— begin SOURCE EXTRACT —
How much do you want to be paid?

Posted: 18 Oct 2010 12:29 AM PDT

Imagine a job where you decide how much you get paid, where you decide on your role, your title, how hard you work and your tasks.

Does that sound like your sort of job?

Perhaps you already have it.

Most of us are so wedded to the conventions of hierarchy and authority that we accept the idea of waiting to be told what to do, what we will be paid and how much we must work without question.

Neither side of this equation pauses to ask if this is the most efficient and effective way to do things. On the whole, even those who want to be paid more or work less accept the jurisdiction of the hierarchy to make the decision.

The idea of going to those in authority and specifying your preferences is anathema, but why?

Let’s consider the reasons for employing people. Organisations employ people to contribute to the fulfilment of the organisational objectives. Ideally you end up with people doing work that precisely matches their skills and motivation and delivers optimally on the objectives.

But who is best placed to match employee with activity? Is this a top down process or more of a conversation?
— end SOURCE EXTRACT —
— begin DATA LINES —
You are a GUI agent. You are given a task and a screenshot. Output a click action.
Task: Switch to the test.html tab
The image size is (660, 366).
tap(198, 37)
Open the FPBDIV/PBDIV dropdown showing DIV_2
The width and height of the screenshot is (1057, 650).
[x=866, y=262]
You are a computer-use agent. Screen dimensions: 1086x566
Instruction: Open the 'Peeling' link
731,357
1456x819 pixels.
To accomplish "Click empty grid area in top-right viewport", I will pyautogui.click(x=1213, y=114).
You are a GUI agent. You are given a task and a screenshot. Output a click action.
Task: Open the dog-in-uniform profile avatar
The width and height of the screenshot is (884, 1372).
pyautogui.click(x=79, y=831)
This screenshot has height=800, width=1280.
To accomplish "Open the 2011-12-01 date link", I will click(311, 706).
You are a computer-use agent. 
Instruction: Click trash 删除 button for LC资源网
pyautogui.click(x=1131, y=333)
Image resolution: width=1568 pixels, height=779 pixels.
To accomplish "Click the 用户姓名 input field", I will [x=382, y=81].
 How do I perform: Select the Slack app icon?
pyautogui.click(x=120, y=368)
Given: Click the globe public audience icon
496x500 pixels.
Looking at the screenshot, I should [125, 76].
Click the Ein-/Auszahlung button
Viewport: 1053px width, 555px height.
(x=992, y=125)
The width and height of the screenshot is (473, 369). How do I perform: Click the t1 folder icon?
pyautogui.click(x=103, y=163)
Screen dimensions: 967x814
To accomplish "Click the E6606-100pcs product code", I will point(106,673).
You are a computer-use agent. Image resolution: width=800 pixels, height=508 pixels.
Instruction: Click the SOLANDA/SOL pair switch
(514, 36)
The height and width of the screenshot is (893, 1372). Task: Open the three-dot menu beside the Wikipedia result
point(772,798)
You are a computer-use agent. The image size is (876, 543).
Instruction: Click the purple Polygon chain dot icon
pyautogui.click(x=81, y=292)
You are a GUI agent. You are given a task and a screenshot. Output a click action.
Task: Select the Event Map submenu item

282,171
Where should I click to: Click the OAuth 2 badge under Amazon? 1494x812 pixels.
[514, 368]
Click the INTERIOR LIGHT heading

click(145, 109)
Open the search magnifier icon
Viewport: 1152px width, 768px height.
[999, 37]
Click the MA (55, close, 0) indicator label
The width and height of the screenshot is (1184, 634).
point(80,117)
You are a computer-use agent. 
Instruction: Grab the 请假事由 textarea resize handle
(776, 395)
— end DATA LINES —
EXERCISE DIRECTIONS |
According to the passage on deciding one's own pay, why do organizations employ people?

ANSWER FOR THE TASK |
They employ people to contribute to fulfilling the organizational objectives.